__Task__. Please transcribe exactly the line that holds "Viewport: 700px width, 504px" and all lines that follow it to the end of the records below, omitting any pictures.

============

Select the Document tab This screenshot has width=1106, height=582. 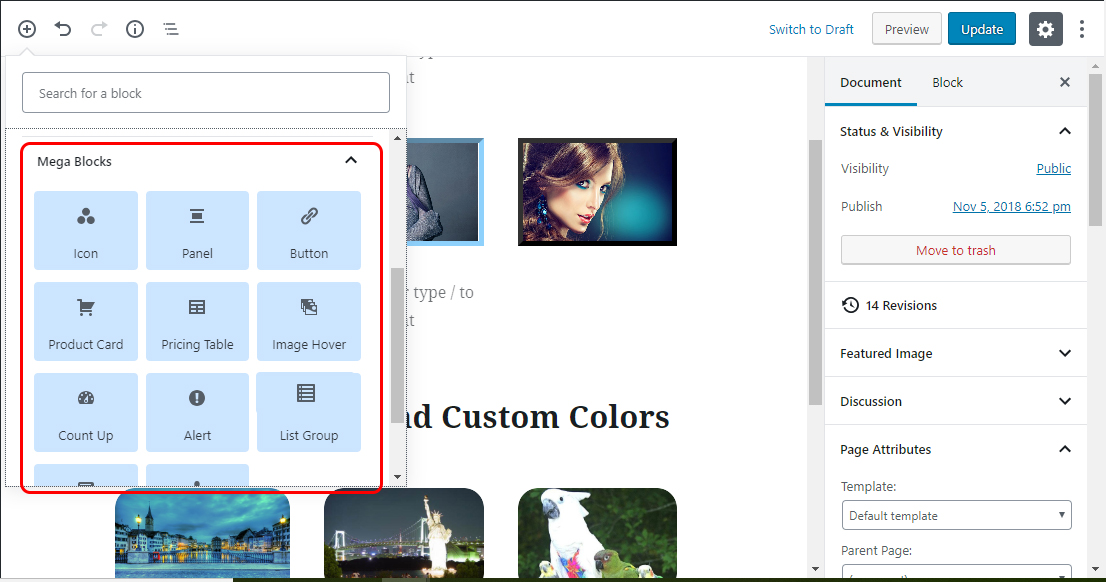870,83
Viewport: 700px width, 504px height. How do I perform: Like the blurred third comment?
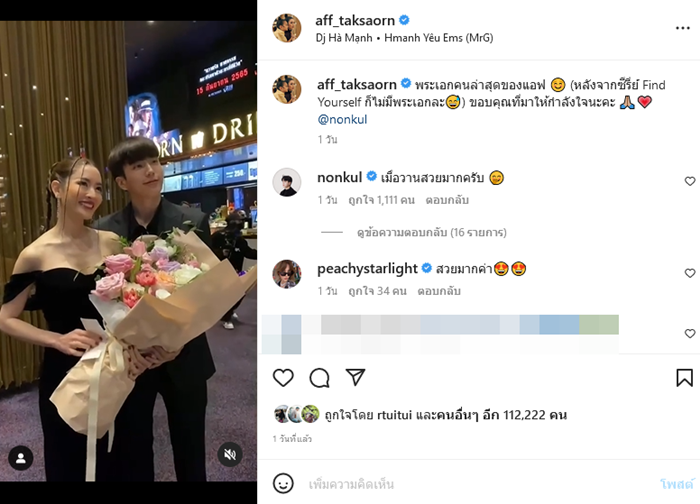[x=690, y=333]
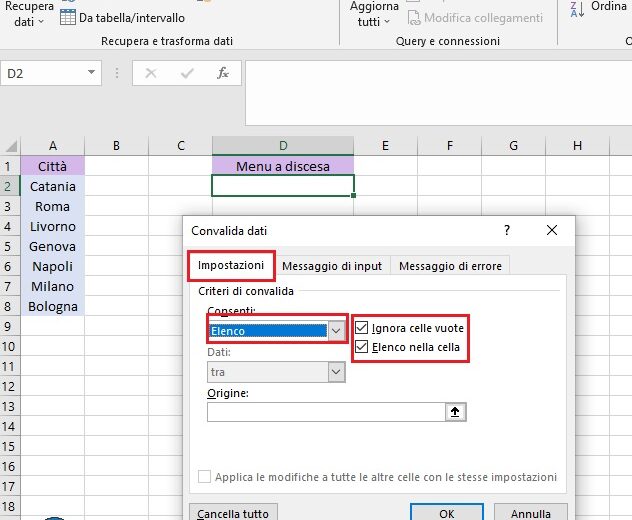Click the formula bar cancel X icon
The image size is (632, 520).
(151, 73)
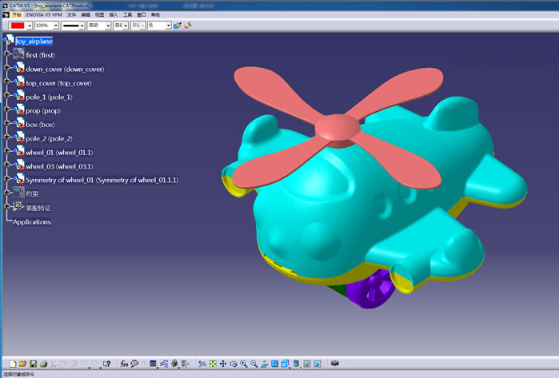Expand the down_cover tree node
Image resolution: width=559 pixels, height=378 pixels.
pyautogui.click(x=7, y=67)

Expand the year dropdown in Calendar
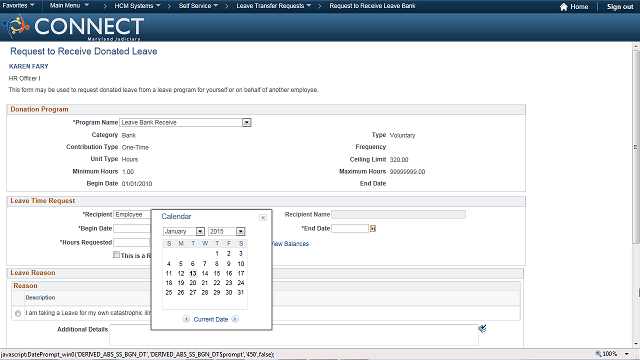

============

__Answer box__.
Viewport: 700px width, 504px height. How do I perform: Like the blurred third comment?
[x=690, y=333]
Click the formula bar cancel X icon
The image size is (632, 520).
(151, 73)
Expand the down_cover tree node
Image resolution: width=559 pixels, height=378 pixels.
pyautogui.click(x=7, y=67)

Expand the year dropdown in Calendar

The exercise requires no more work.